WHAT YOU NEED TO DO:
Some of the lines below need repeating. Reproduce exactly those between the lines holding "1173x719 pixels." and "Screen dimensions: 1075x515", inclusive.

RECORDS FOR PROCESSING:
-------

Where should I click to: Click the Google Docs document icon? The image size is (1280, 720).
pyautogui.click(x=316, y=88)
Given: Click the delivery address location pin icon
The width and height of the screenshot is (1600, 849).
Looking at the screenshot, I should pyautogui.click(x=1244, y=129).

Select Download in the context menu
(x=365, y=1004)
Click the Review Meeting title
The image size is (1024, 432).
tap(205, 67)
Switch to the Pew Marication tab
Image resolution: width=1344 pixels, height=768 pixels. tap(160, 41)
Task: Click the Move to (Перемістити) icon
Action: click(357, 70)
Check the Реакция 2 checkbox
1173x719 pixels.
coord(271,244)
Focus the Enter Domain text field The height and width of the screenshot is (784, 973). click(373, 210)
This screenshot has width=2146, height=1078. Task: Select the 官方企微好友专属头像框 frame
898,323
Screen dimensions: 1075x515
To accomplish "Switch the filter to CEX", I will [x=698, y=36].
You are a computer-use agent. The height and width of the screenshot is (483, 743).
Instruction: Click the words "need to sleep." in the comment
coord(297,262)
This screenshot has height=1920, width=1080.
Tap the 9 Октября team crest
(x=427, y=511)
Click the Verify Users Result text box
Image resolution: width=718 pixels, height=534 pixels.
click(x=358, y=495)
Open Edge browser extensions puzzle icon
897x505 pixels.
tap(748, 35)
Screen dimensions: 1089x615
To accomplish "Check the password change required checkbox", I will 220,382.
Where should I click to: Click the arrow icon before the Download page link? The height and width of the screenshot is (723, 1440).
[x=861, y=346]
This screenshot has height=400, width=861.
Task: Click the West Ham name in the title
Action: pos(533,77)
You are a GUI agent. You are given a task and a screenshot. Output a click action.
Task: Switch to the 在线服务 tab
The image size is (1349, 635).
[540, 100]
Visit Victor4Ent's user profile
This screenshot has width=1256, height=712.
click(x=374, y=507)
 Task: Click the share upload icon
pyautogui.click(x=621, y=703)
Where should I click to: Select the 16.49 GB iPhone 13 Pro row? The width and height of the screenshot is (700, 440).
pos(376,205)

-------

RESULT BELOW:
1173x719 pixels.
coord(271,244)
Focus the Enter Domain text field The height and width of the screenshot is (784, 973). click(373, 210)
This screenshot has width=2146, height=1078. Task: Select the 官方企微好友专属头像框 frame
898,323
Screen dimensions: 1075x515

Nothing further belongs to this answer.